娘たちは「東方」の世界が好きなので、「十六夜咲夜」「蓬莱山輝夜」「洩矢諏訪子」「八坂神奈子」の勢揃いを見たいとのこと。たしかにそういうことですな。
「御動座祭(遷御)」は、そういう観点から説明しますと、富士山の神様である「咲夜」「輝夜」が、諏訪の神様である「諏訪子」「神奈子」のおウチに遊びに行くということですね。
咲夜・輝夜は姿が見えないように白い布(絹垣)で隠されて浅間神社から諏訪神社に移動します。
白い絹で隠すというのは、下浅間の御更衣祭と一緒ですね。あの中に女神さまがいらっしゃると思うとなんともエロティックな感じさえします。見えそうで見えない。
今でこそ、浅間神社が本体で、諏訪神社が脇に控えるように建っていますが、昨日書いたように、先にあったのは諏訪神社で、浅間神社はのちに造られました。今日のツイートの一つを転載しておきます。
『諏訪神社と浅間神社のせめぎ合いは、縄文と弥生、龍神信仰と天皇制、北条と武田、水と火(神道と仏教もか?)のそれを象徴している。今富士山では浅間が勝っているように見えるが、火祭りで分かるように実は諏訪が実権を握っているのだ。鎮火のための火という矛盾の理由はそこにある』
ちょっと二元論的に説明しすぎですが、本質的なところはとらえていると思いますよ。
さて、富士山の神様が諏訪神社に到着すると(一度おウチに入るのだと思います)、今度は諏訪神社の本殿から出て、富士山の神、諏訪の神みんなで「明神神輿」に乗ります。
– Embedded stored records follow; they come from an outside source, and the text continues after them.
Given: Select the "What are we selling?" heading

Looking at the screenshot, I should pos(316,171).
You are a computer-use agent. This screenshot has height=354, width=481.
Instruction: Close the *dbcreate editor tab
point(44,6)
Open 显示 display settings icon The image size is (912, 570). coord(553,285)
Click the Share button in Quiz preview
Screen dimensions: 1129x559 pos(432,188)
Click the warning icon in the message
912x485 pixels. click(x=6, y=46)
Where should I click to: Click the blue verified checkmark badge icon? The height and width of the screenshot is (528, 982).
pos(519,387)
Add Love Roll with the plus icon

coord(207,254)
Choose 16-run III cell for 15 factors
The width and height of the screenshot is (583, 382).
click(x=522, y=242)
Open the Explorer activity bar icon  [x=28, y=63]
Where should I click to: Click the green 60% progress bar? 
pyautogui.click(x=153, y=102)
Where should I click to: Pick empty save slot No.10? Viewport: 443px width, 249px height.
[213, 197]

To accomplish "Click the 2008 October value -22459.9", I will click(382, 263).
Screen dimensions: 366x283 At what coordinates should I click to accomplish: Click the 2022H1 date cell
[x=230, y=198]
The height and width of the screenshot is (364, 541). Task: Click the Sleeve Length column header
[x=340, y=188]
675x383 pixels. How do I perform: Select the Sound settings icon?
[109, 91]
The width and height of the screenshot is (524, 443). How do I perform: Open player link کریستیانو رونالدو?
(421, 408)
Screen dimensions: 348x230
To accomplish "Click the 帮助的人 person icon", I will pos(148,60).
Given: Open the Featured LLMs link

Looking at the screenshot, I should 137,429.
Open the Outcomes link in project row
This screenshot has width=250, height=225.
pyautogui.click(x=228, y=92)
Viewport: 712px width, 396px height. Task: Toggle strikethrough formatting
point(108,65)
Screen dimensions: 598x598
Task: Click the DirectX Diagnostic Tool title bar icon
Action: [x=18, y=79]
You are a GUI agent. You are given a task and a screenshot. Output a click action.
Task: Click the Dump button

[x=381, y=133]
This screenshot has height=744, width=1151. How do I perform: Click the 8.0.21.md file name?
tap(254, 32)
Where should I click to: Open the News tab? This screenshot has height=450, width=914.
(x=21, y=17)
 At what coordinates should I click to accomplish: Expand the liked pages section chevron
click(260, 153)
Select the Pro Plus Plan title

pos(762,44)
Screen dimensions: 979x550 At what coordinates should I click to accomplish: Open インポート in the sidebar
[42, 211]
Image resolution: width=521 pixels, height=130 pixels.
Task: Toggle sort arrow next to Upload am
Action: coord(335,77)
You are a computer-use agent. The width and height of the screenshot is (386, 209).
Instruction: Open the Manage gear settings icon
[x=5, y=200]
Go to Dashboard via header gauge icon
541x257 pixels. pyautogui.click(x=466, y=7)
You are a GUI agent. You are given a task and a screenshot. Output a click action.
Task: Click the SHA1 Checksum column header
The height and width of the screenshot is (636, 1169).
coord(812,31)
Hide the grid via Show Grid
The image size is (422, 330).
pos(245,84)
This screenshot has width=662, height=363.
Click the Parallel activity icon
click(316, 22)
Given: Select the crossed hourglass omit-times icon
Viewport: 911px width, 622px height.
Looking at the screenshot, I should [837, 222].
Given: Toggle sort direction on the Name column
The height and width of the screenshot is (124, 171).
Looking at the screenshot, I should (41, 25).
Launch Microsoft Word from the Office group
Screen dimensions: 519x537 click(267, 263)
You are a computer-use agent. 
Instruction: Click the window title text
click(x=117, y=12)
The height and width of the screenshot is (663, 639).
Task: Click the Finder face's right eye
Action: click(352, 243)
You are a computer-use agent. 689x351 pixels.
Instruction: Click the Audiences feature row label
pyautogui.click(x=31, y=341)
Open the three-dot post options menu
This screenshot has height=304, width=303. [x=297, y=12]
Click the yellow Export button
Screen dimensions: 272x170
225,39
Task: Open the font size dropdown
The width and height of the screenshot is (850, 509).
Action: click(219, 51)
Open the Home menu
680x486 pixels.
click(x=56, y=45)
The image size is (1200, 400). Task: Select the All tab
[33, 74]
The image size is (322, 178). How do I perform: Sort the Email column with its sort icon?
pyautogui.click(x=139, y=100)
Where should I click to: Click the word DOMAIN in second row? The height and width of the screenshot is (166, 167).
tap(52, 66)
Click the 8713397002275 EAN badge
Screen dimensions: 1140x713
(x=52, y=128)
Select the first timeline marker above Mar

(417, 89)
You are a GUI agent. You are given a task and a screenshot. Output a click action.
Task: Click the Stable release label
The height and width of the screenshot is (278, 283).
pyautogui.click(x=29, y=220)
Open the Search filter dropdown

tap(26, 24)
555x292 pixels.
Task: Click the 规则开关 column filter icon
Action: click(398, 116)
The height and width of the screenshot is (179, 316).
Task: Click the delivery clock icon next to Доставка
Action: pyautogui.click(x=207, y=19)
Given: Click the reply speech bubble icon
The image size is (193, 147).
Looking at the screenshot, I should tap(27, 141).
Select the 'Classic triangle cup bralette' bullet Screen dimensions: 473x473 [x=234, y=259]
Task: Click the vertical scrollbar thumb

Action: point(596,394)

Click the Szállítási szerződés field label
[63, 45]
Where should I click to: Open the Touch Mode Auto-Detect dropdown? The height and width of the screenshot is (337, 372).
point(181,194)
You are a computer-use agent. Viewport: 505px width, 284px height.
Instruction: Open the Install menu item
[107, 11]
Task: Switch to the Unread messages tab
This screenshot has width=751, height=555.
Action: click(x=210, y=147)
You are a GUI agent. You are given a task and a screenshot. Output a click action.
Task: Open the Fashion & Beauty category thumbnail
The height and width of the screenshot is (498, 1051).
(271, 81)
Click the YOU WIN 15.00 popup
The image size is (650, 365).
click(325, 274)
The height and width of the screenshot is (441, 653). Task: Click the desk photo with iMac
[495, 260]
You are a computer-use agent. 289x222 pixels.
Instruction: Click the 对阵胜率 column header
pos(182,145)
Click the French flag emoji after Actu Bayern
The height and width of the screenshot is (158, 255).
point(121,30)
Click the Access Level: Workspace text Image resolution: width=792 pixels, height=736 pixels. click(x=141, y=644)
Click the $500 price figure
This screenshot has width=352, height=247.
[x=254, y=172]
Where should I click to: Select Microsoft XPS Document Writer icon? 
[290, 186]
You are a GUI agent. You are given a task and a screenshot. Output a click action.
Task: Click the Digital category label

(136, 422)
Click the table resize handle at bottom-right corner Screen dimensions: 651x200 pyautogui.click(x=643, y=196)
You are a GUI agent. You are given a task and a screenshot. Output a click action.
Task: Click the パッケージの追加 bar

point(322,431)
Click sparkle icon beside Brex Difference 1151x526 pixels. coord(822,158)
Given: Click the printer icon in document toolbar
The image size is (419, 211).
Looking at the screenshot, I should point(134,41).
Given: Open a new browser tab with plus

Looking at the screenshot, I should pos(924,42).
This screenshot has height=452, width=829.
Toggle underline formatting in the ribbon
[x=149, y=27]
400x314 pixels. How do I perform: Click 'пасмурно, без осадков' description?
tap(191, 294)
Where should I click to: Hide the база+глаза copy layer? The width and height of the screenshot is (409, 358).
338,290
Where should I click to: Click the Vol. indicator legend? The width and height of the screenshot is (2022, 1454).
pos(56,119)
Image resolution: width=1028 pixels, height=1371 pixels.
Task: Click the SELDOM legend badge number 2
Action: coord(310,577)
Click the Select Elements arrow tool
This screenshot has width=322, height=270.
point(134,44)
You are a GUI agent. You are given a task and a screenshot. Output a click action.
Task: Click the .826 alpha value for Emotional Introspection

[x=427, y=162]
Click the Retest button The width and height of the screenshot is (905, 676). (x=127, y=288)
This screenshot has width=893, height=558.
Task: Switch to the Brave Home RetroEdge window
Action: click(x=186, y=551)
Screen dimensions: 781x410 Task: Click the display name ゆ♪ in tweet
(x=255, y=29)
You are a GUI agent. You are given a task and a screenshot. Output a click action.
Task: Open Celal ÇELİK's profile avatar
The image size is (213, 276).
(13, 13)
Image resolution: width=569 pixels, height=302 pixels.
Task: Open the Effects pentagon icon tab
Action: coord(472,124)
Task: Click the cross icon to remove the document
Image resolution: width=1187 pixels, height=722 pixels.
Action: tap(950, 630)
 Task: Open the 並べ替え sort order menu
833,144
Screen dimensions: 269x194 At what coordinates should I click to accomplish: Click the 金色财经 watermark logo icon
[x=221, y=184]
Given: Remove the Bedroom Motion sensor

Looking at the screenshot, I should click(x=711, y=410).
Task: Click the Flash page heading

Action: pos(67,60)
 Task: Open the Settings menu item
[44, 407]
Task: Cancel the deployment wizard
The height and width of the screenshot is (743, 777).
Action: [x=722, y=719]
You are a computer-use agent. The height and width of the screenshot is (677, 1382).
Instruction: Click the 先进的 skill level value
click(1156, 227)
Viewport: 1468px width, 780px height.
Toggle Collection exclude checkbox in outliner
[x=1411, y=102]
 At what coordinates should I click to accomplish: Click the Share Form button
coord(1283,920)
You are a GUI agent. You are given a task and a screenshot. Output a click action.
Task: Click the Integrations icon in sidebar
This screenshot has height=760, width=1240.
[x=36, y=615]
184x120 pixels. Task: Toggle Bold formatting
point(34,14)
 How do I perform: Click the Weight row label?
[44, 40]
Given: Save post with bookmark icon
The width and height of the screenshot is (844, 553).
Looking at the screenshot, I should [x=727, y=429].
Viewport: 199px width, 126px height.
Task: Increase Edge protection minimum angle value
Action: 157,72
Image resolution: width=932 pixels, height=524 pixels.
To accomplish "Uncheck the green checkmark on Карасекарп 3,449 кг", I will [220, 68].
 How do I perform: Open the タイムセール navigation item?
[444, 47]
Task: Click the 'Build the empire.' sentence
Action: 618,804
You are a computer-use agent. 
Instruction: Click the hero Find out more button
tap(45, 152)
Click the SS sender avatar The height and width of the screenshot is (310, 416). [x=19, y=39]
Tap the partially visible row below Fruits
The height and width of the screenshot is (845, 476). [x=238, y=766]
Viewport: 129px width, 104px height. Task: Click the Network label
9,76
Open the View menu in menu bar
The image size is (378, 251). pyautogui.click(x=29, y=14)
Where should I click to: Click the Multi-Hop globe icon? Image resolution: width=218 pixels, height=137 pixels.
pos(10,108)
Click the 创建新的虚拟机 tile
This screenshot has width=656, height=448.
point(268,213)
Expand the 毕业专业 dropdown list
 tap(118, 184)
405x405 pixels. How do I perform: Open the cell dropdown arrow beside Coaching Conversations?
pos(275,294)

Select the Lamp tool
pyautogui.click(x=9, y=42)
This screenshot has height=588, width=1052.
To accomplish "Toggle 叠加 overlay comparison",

東方的に言えば四人(四柱)が車に乗って出かける準備をしているということでしょうか。
その時もまた絹垣が築かれます。面白いですね。別にその中に「神像」があるわけではありません。見えないモノをしっかり隠すことで存在させる、ある意味では見えるようにするというパラドックスです。
このあと、1年ぶりに再会した神様たちは車に乗って街にドライブに出かけるというわけです。その後には、朱色の富士山型の「御山神輿」がついていきます。
どんな場合も明神が前を行き、御山は後につきます。追い越してはいけません。このあたりに、諏訪の潜在的優位性が現れていますね。ちなみに御山神輿には御札が乗っています。警護の神様でしょうかね。
明神神輿は丁重に扱われますが、御山神輿はわざとドスンと地面に落としたりして、勇ましさを表現します。きっとマッチョなSPとか乗ってるんでしょう。周囲をビビらせる役があるようです。
まず家の前の広場に駐車して、いよいよドライブ(旅)に出るぞ!という出発式を行います。その場所を「高天原」と言います。神官が祝詞を上げ、人々も祈ります。
このあたりを少し動画で撮影してきたので、御覧ください。
まずは、諏訪神社から明神神輿がお出ましになるところです。
続いて出発式が終わり、神様の乗った明神神輿がいよいよ街に繰り出していくシーンです。
続いて警護の御山神輿が明神神輿を追いかけるように出発するシーンです。
というわけで、我々は「火祭り」になる前、すなわち点火式の前に現地をあとにして家に帰って来てしまいました。
その後の様子は他の皆様の報告におまかせします。たくさんあるでしょうから。